Source |
•••••

Naturally, the choice of an initial model is in itself an important design decision and often can
be made only after a search for potential models and careful evaluation of alternatives. Furthermore, in many cases a model is suitable only with the understanding that major modification is necessary to adapt the ideas to a particular new application. Software design is hard, and we need all
the help we can get. We should not reject the use of models out of misplaced disdain for ‘‘imitation.’’ Imitation is the sincerest form of flattery, and the use of models and previous work as inspiration is – within the bounds of propriety and copyright law – acceptable technique for innovative

work in all fields: what was good enough for Shakespeare is good enough for us. Some people
refer to such use of models in design as ‘‘design reuse.’’
Documenting general elements that turn up in many designs together with some description of
the design problem they solve and the conditions under which they can be used is an obvious idea
– at least once you think of it. The word pattern is often used to describe such a general and useful
design element, and a literature exists documenting patterns and their use (for example,
[Gamma,1994] and [Coplien,1995]).

•••••

Pointing data for screenshots

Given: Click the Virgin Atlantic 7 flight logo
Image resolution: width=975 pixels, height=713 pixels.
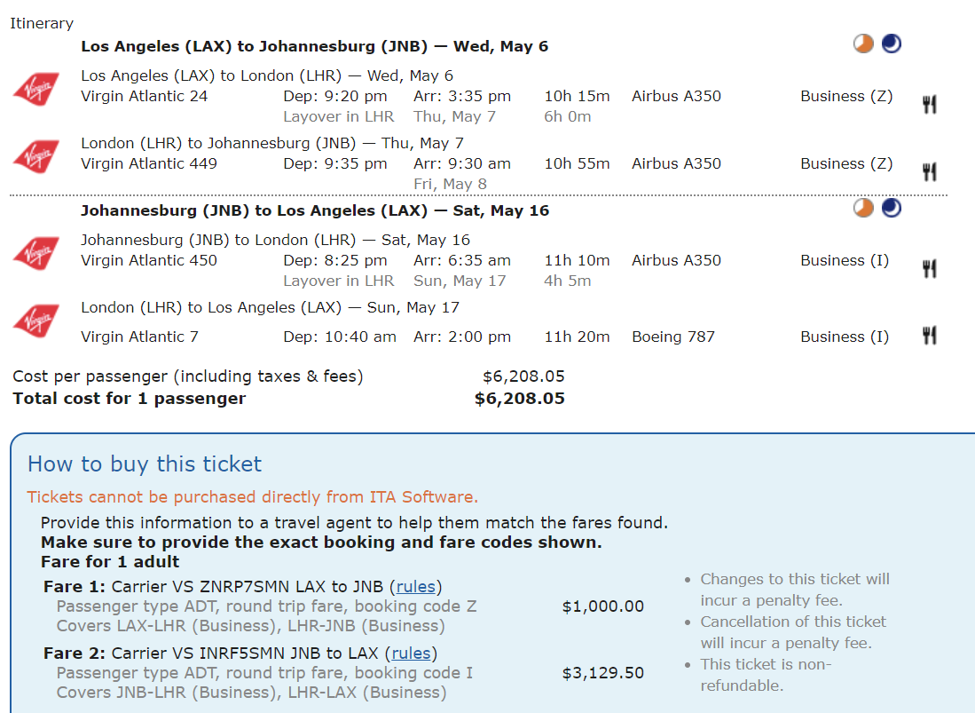Looking at the screenshot, I should (36, 321).
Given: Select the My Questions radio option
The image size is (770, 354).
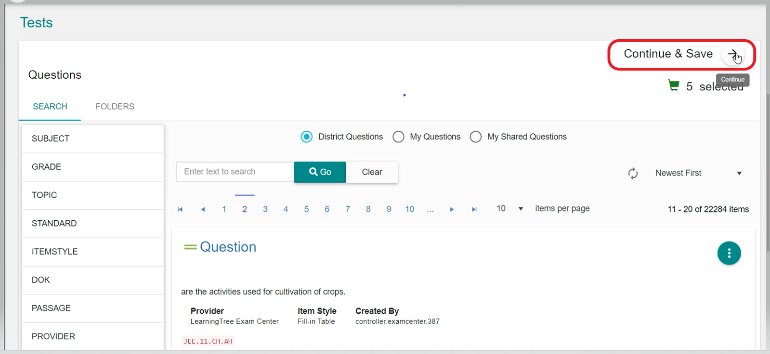Looking at the screenshot, I should pos(398,137).
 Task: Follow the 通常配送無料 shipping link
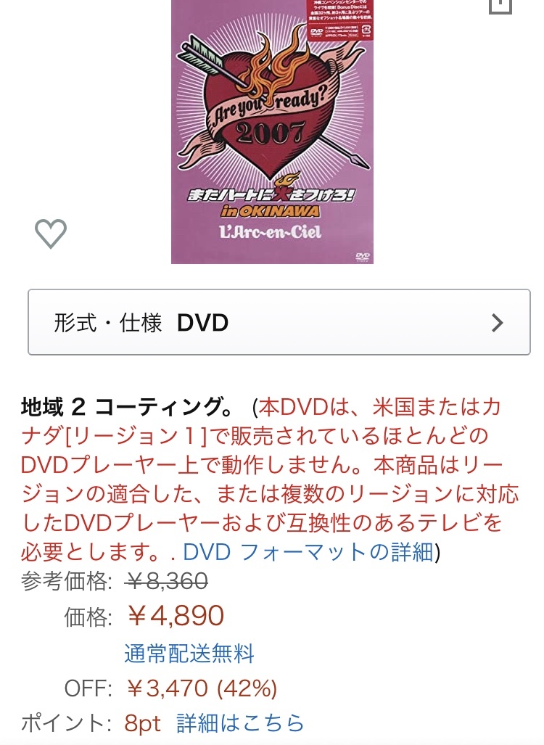tap(189, 654)
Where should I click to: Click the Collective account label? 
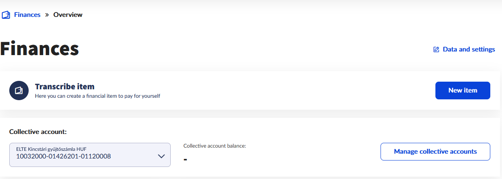tap(38, 132)
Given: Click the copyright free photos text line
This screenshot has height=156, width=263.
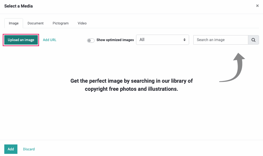Looking at the screenshot, I should pyautogui.click(x=132, y=89).
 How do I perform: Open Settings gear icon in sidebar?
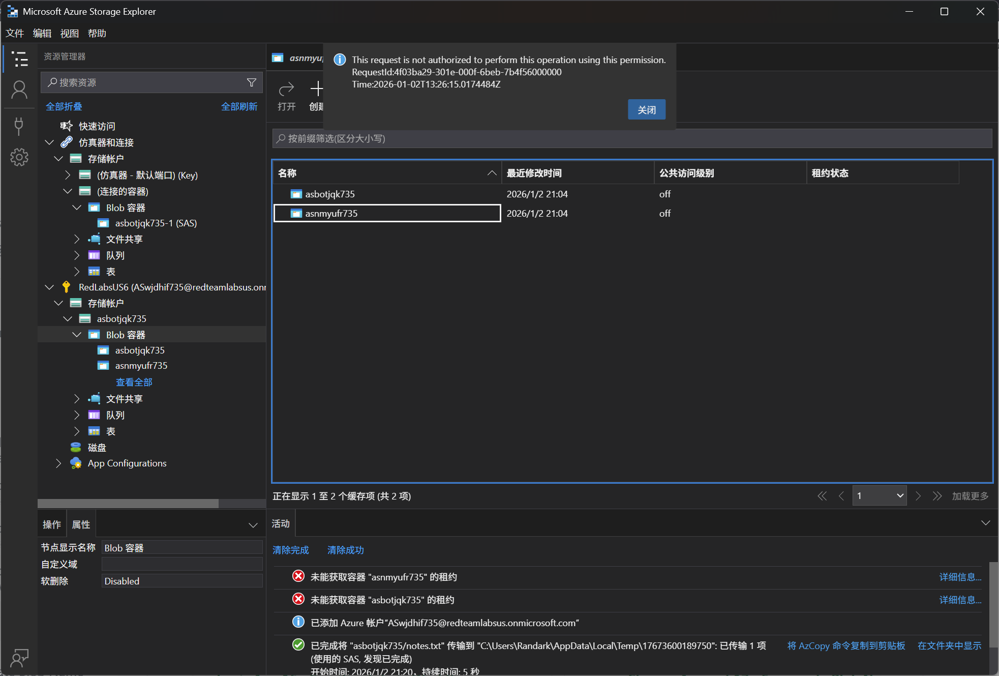click(19, 157)
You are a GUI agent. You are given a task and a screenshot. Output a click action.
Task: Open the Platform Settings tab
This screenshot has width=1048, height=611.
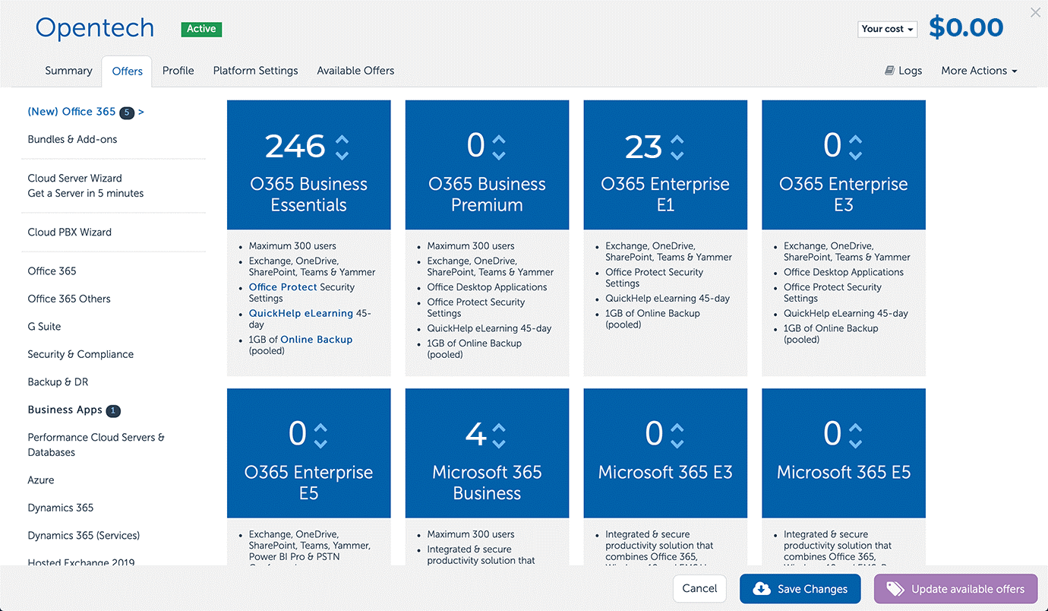tap(255, 70)
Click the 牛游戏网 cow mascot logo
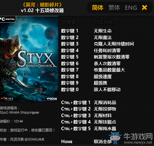154x146 pixels. (x=116, y=138)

•••••

Exercise set |
1 > List every personal name that appears in the passage on design models.
2 > Reproduce the passage on design models word for word, from "work in all" up to and including "[Gamma,1994] and [Coplien,1995]).".

Exercise responses |
1 > Shakespeare, Gamma, Coplien

2 >
work in all fields: what was good enough for Shakespeare is good enough for us. Some people
refer to such use of models in design as ‘‘design reuse.’’
Documenting general elements that turn up in many designs together with some description of
the design problem they solve and the conditions under which they can be used is an obvious idea
– at least once you think of it. The word pattern is often used to describe such a general and useful
design element, and a literature exists documenting patterns and their use (for example,
[Gamma,1994] and [Coplien,1995]).